Considering the T2a and T2b results, T2a in cakes was associated with oil, and T2b was associated with water. Cakes were composed of an abundance of components that interacted favourably with water such as starch, sucrose, and proteins. Water inside that cakes was entrapped within the continuous gel network formed by gelatinisation of starch and was tightly associated with the gluten matrix that forms the bulk of the cake.[Citation35,Citation36] This explains why the T2b times range between 17 and 25 ms. T2a was most likely the relaxation time of oil. Pure oil normally has a relaxation time of around 150; yet the presence of emulsifiers increases the proton exchange between different components and brings the two components’ relaxation rate closer.[Citation30] Cake batter is an oil-in-water emulsion stabilised by egg lecithin; hence, the lower T2 times of ‘bound’ water, the lower T2 times for oil owing to increased proton exchange rates due to presence of emulsifiers adsorbed on the interface.[Citation37] Apart from proton exchange environment, oil relaxation time (T2a) is also shaped by the amount of oil in a system, increasing with increasing oil content.[Citation33,Citation36] The correlation between T2a times and oil content (by wt) yielded a Pearson correlation coefficient of over 0.99. Higher correlation between T2 and oil content was also observed in another study where moisture and oil distribution in fried chicken nuggets with different coating materials was explored.[Citation38] T2a times of the cake samples were also found to be strongly correlated with firmness values for empty cakes (R2 = 0.93). RC and LOC with marginally lower moisture contents also displayed the lowest T2b values. Transverse relaxation of raisin and peanuts inside the cakes were better identified with a mono-exponential relation, and the mean T2 times were found to be 95 ms and 127 ms for raisin and peanuts, respectively. T2 times of peanuts were quite close to T2 times of fat, which was to be expected as almost whole signals from peanuts were acquired from fat, as mentioned in discussion of fat/water suppression images. Raisins’ increased moisture content after moisture sorption from cake crumb was evident in the higher T2 time compared to the crumb.

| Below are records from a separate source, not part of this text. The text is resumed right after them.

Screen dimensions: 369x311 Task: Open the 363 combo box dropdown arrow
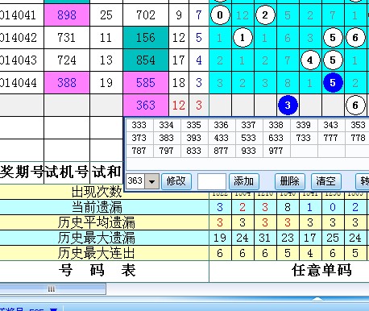(x=151, y=181)
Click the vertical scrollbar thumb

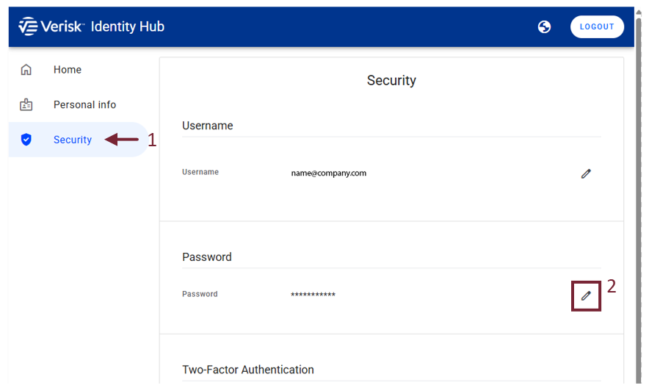click(x=639, y=199)
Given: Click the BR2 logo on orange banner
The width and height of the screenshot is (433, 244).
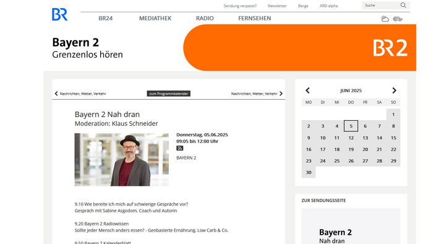Looking at the screenshot, I should point(390,48).
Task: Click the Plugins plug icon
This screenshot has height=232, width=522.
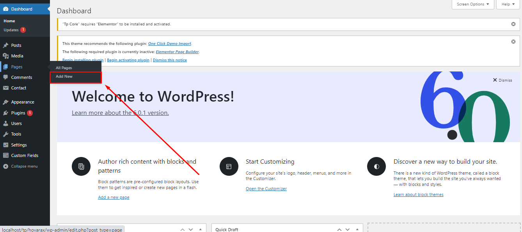Action: point(5,113)
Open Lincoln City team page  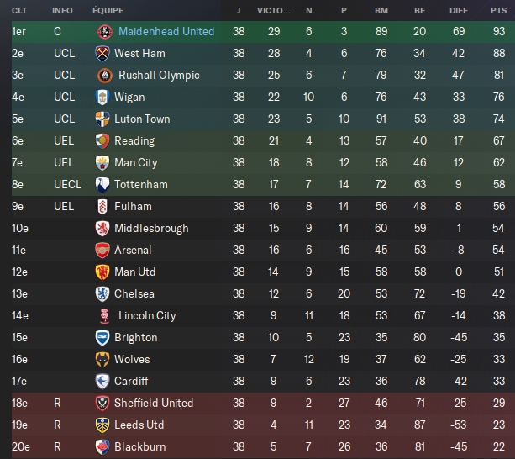click(x=147, y=315)
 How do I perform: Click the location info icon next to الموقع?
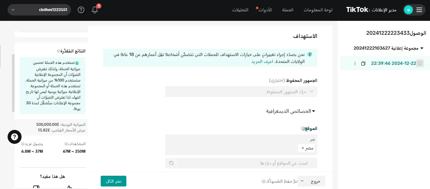click(x=303, y=128)
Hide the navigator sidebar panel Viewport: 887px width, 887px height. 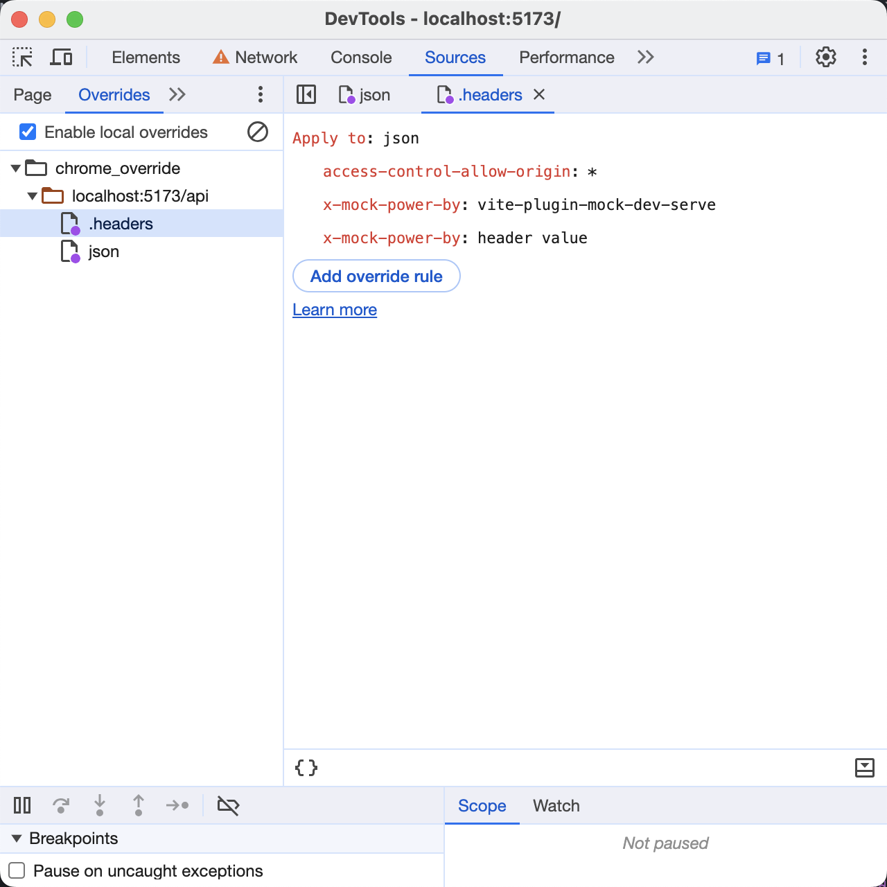[306, 94]

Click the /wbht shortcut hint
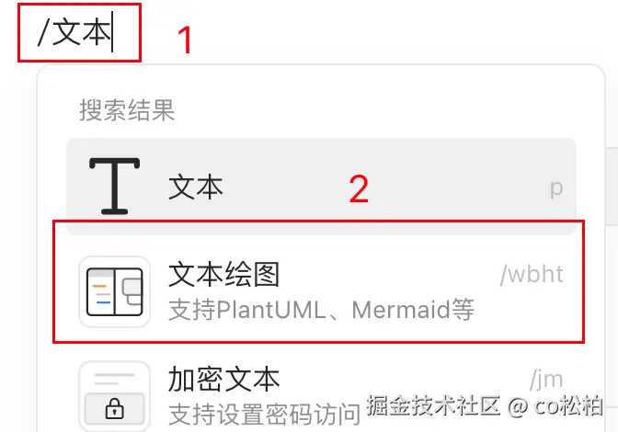(532, 275)
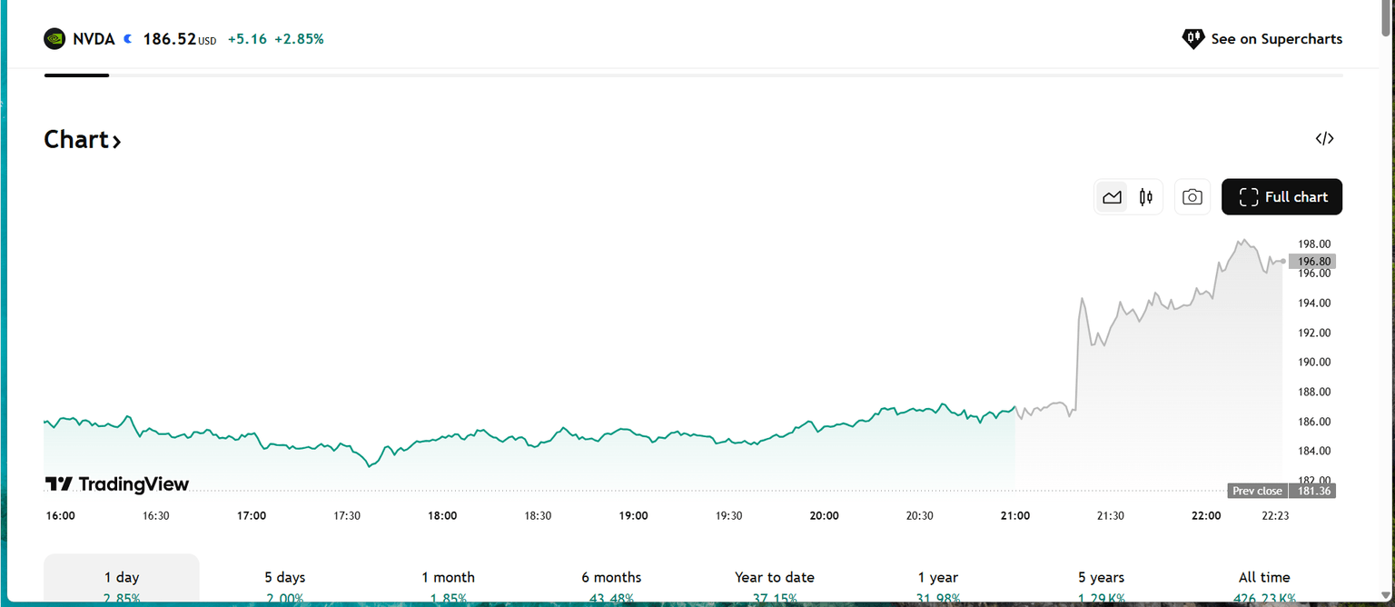Show the Year to date range
The height and width of the screenshot is (607, 1395).
point(775,579)
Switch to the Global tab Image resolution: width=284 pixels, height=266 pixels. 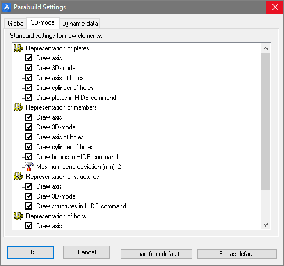16,24
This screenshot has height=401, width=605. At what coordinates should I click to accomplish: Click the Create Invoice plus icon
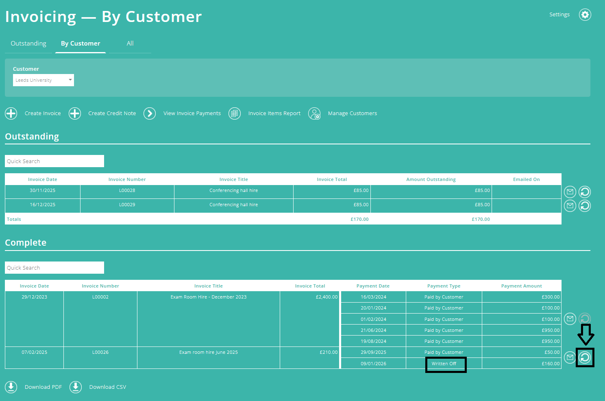pyautogui.click(x=11, y=113)
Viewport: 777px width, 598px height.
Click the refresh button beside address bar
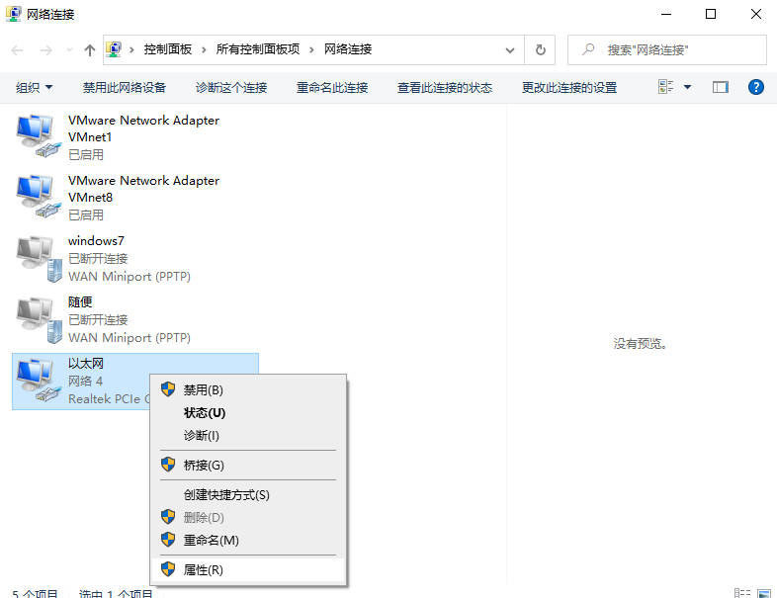coord(540,49)
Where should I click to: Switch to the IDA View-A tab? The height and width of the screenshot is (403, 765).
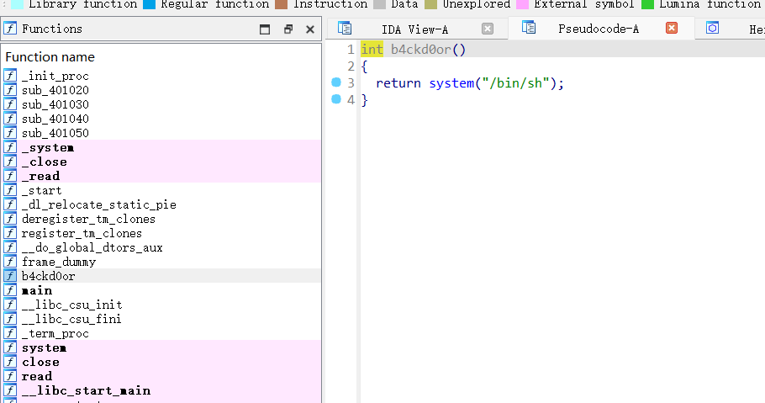point(414,29)
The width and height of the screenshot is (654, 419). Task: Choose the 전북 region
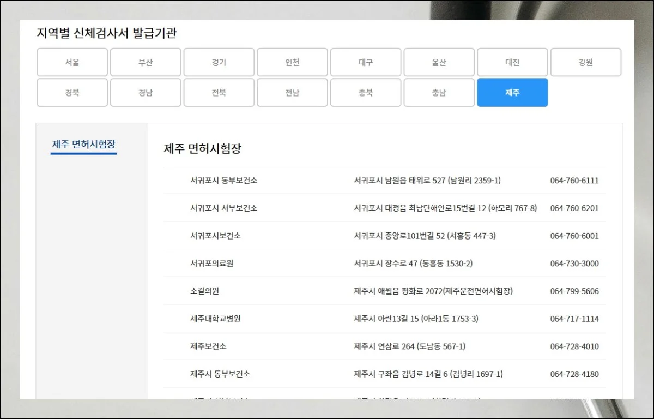[x=219, y=92]
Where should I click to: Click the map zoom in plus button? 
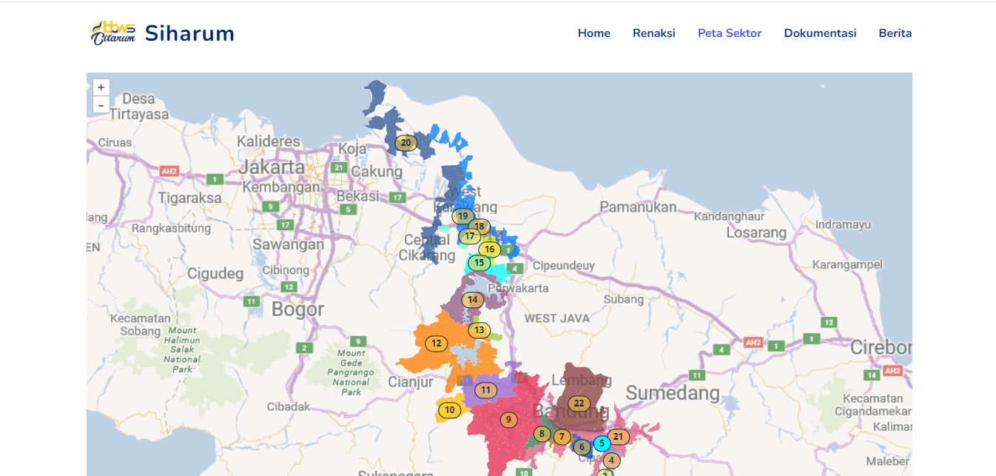(101, 87)
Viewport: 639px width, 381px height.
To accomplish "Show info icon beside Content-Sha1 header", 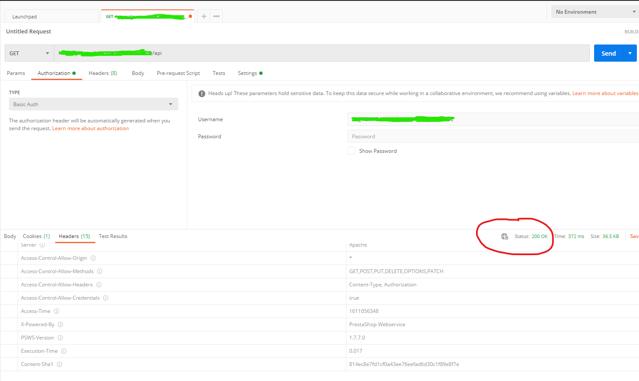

Also, raisins being almost devoid of bulky macromolecules, which left sugars as the only molecules to restrict water’s mobility could have contributed to the higher T2 time.

Longitudinal relaxation time (T1) measurement

Overall T1 relaxation times are listed in . T1 relaxation times govern the relaxation rate of transverse magnetisation and are a measure of the magnetic energy transfer efficiency between the protons and the surrounding lattice and hence called spin-lattice relaxation time. Similar to T2 times, T1 times are effected by the variations in the ability of macromolecules to ‘bind’ water molecules. Yet, some systems are more sensitive to T1 variations and differentiated better with T1 changes. However, T1 is most frequently used in analysis of moisture distribution of tissues as it is shown to correlate well with it.[Citation34,Citation39] T1 times of RC and PC cakes were not significantly different from control (p > 0.05) (around 170 ms). This indicated that cake crumb composition was the dominant factor influencing T1 times. T1 time of HOC, which possessed the highest moisture content, also had the highest T1 time (32% higher than control). As a matter of fact, T1 times were found to be strongly correlated with moisture content (R2 = 0.993). There are numerous studies in literature that explain moisture-related changes with T1 relaxation times.[Citation7,Citation39,Citation40]

Conclusion

The results of this study have shown that by use of suitable sequences and parameters, it is possible to acquire images that map moisture or oil distribution as well as quantitatively measure mobility of water and water/oil content by coming up with relations that relate these data to MR relaxation times, T1 and T2. Though high field MR scanners’ high investment and running costs limit their utility in research and industrial applications, NMR relaxation times T1 and T2 that could also be measured by low field and affordable 1H NMR devices also yielded promising results. Both MRI images and NMR relaxation times proved to be powerful tools in analysis of bakery products and be strong alternatives to current methods, especially in measuring moisture/oil distribution and monitoring the inner porous structure. However, it is worth mentioning to state that addition of other ingredients such as different hydrocolloids (i.e., gums) to the formulation or use of different flour types could also affect the structure and thus be explored through MRI, as the water binding ability and consequently the relaxation times would be affected in the presence of such ingredients.

Acknowledgements

The authors gratefully acknowledge Bilkent University National Magnetic Center (UMRAM), Ankara, Turkey for providing the opportunity to use the MRI scanner. We would also like to thank Mutlu Yucekutlu (MSc.) for her contribution to the study.

References

  • Conforti, F.D. Cake manufacture. In Bakery Products: Science and Technology; Hui, Y.H., Eds.; Blackwell Publishing: Ames, Iowa, USA, 2006; 393–410.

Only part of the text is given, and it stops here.